Since 1990, Congress has reserved up to 55,000 diversity immigrant visas each year for individuals from countries with historically low levels of immigration into the United States. Once selected, applicants must apply for and receive their visas by the end of the fiscal year or their opportunity to immigrate to the United States by way of the Diversity Visa program is permanently gone.

In response to COVID-19, the U.S. Department of State temporarily suspended routine visa services at all U.S. Embassies and Consulates. Thereafter, President Donald Trump issued Proclamations 10014 and 10052, suspending the entry into the United States of most immigrants abroad who did not already have a valid immigrant visa or travel document as of the effective date of the proclamation through December 31, 2020. In the wake of these Proclamations, not only entry, but also but also the review and adjudication of visas for applicants who are covered by the Proclamations and not subject to any of their exceptions.

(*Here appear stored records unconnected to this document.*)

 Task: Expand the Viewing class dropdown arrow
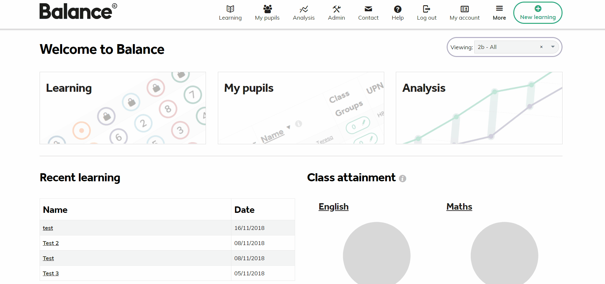point(553,47)
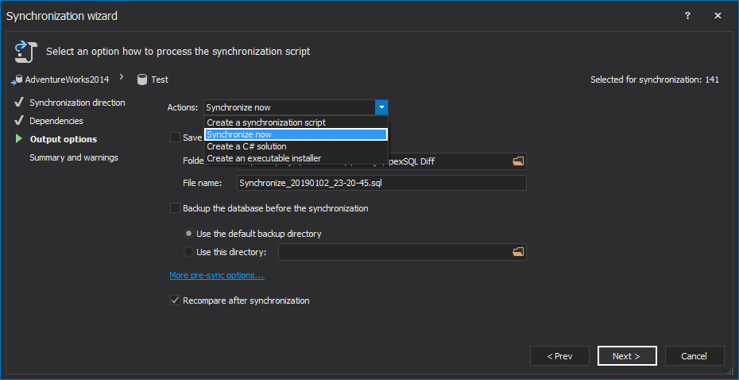
Task: Open the Summary and warnings step
Action: (x=74, y=157)
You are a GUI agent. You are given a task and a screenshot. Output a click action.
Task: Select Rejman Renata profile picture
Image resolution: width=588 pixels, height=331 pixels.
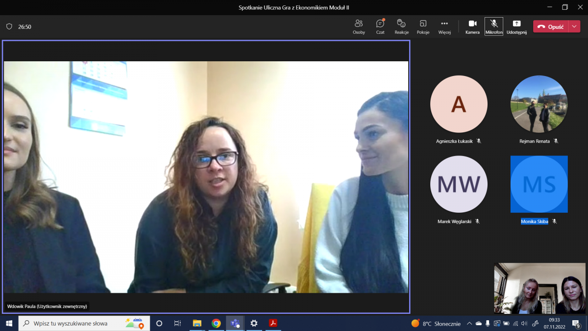point(539,104)
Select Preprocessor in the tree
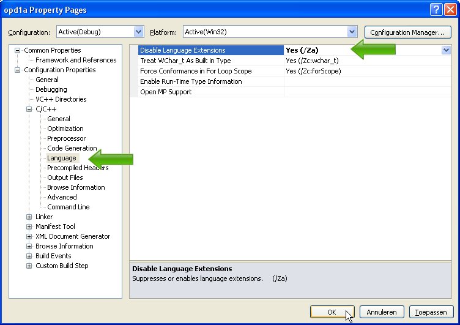This screenshot has height=325, width=460. click(66, 138)
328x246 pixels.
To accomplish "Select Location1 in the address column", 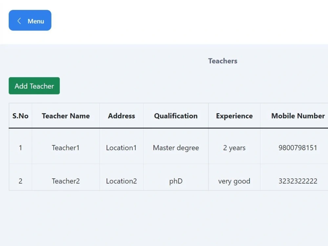I will pos(121,148).
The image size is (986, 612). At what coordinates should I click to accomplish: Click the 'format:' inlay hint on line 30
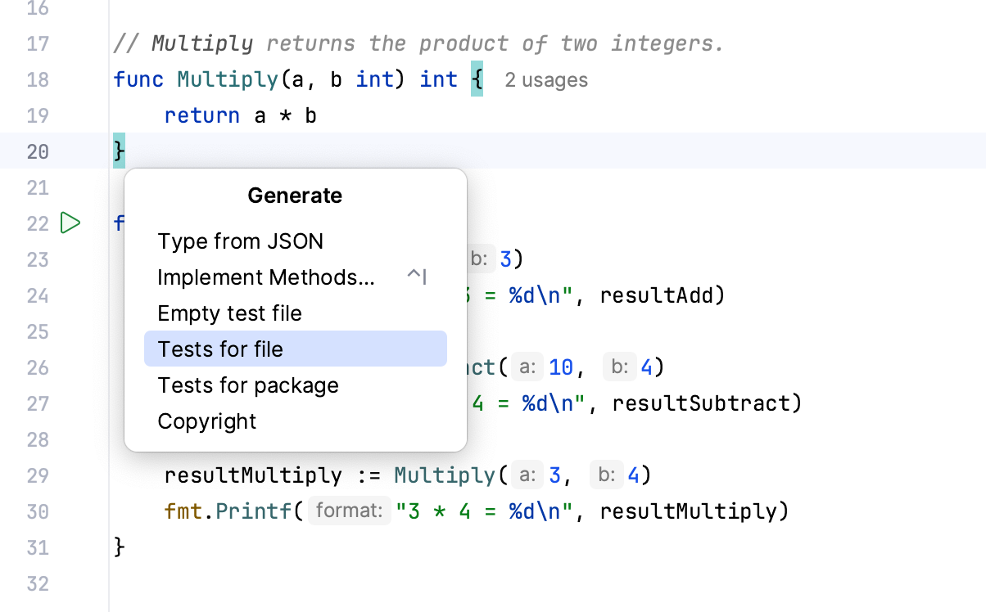349,511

In response, a class action lawsuit was filed in the U.S. District Court for the District of Columbia, which consisted of, among other groups of individuals adversely impacted by the Proclamations, diversity visa lottery selectees. In the opinion, U.S. District Court Judge Amit P. Pehta held in favor of diversity visa lottery winners, declaring that the Department of State had "unreasonably delayed processing" of green cards as a result of the travel restrictions imposed by the Trump administration. While the defendants challenged the motion on the ground of the doctrine of consular nonreviewability, which holds that a consular official's decision to issue or withhold a visa is not subject to judicial review, the Court rejected this argument. The Court reasoned that the plaintiffs were not challenging affirmative visa determinations, but rather the refusal to review and adjudicate their pending visa applications. The decision highlighted a critical distinction between the President's right/power to suspend entry to the United States, including the entry of diversity visa selectees who are issued visas, and the Department of State's adoption of a "No-Visa Policy", whereby it refuses to adjudicate visa applications. This temporary win for 2020 diversity visa lottery selectees allows applicants to move forward in the immigrant visa process, obtain an adjudication on their earned visa petitions, and fulfill their life-long dreams of immigrating to the United States.